Labiaplasty ad criticised for making women think their bodies are abnormal
An ad promoting cosmetic surgery to alter the appearance of women’s labia has been ruled socially irresponsible by the UK’s Advertising Standards Authority (ASA).
The labiaplasty ad, published in UK newspaper London Metro, received five complaints surrounding the references it made to “a more natural appearance” and “enlarged labia”. The complainants questioned whether the ad was socially irresponsible encouraging women to be dissatisfied with their bodies and undergo surgery to ‘correct’ what they did not like the look of.
The clinic backed its ad, saying that an abnormally enlarged labia minor and majora could cause physical discomfort and psychological distress for women.
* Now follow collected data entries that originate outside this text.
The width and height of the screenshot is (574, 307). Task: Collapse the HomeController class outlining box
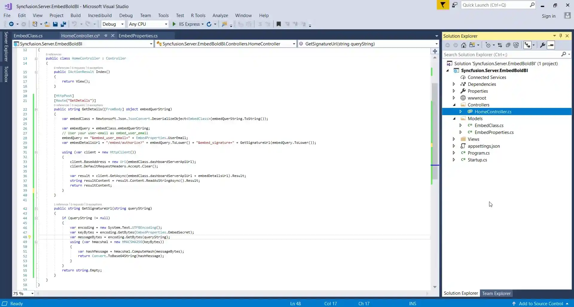click(x=36, y=59)
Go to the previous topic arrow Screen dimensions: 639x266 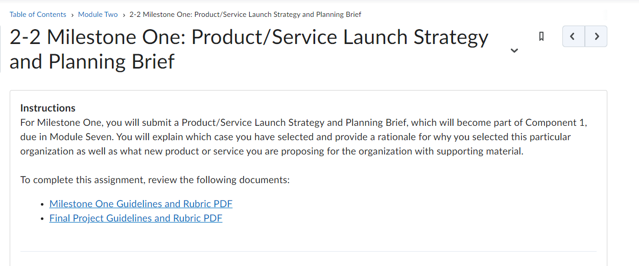tap(573, 36)
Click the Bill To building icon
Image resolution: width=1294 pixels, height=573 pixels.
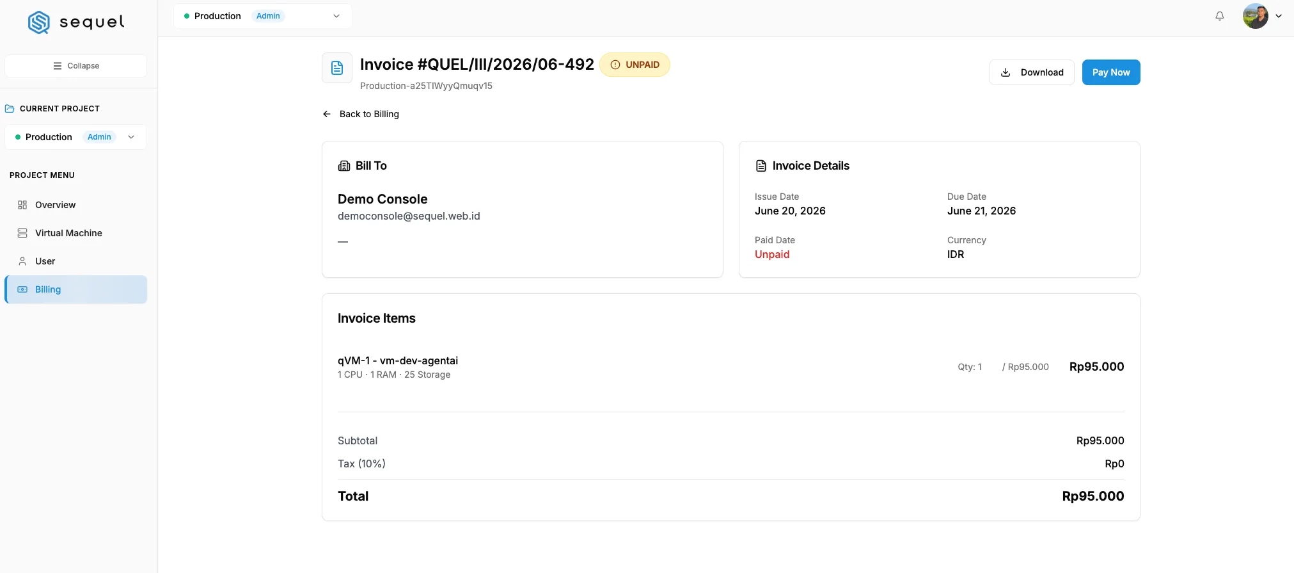click(344, 166)
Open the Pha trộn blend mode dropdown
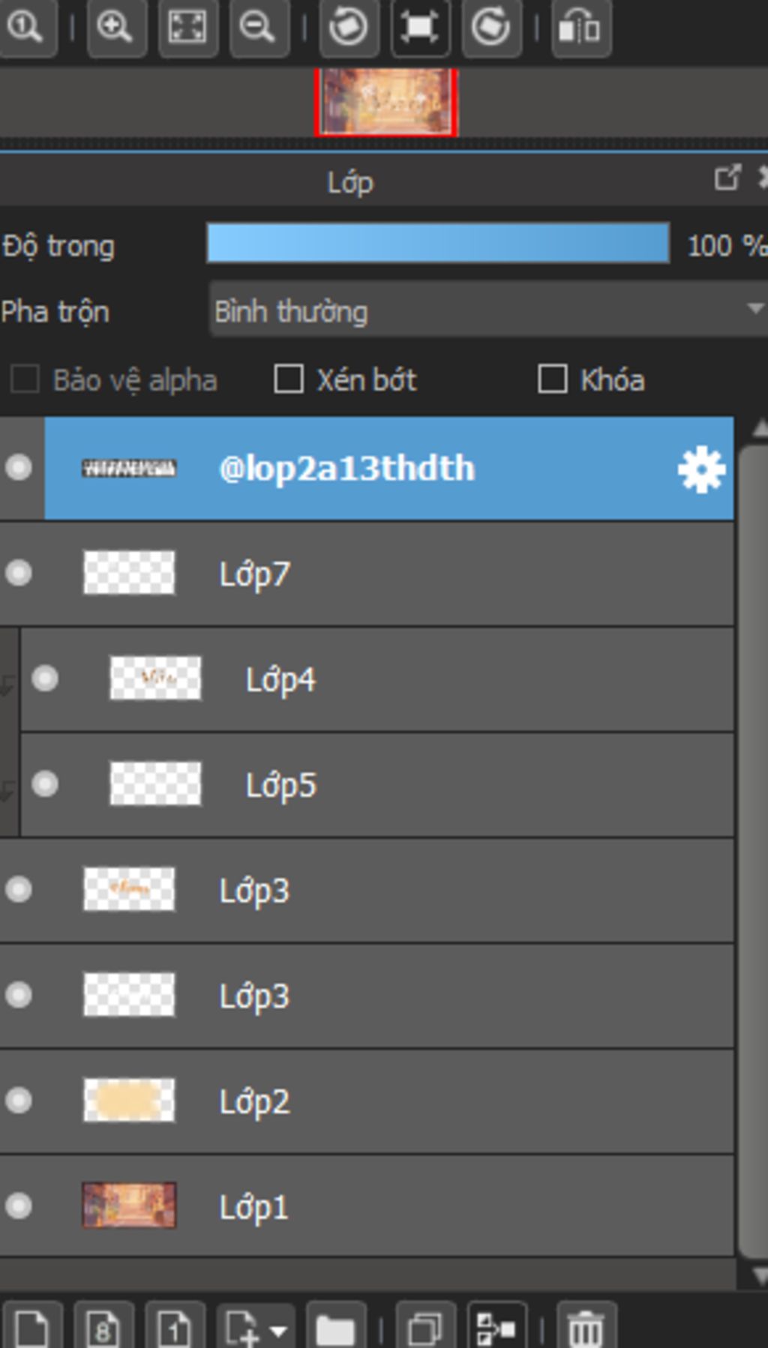This screenshot has width=768, height=1348. coord(488,310)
It added that an enlarged or abnormal appearance could be caused by pregnancy and childbirth, as well as sports and hormonal changes. The clinic said it did not believe its ad was irreponsible and that the purpose of the ad was to let consumers know surgery exists that can help them do something about the condition, rather than be dissatisfied with their bodies.
However, the ASA upheld the complaints and said it understood it was natural and normal for a woman to have noticeable skin folds around the vaginal opening, and that appearances could vary widely. It stated that the wording that mentioned “a more natural appearance” implied that labia not operated on might be somehow ‘unnatural’ in appearance. As a result, the ASA ruled the ad breached CAP Code (Edition 12) rule 1.3 on Social Responsibility and should not appear again in its current form.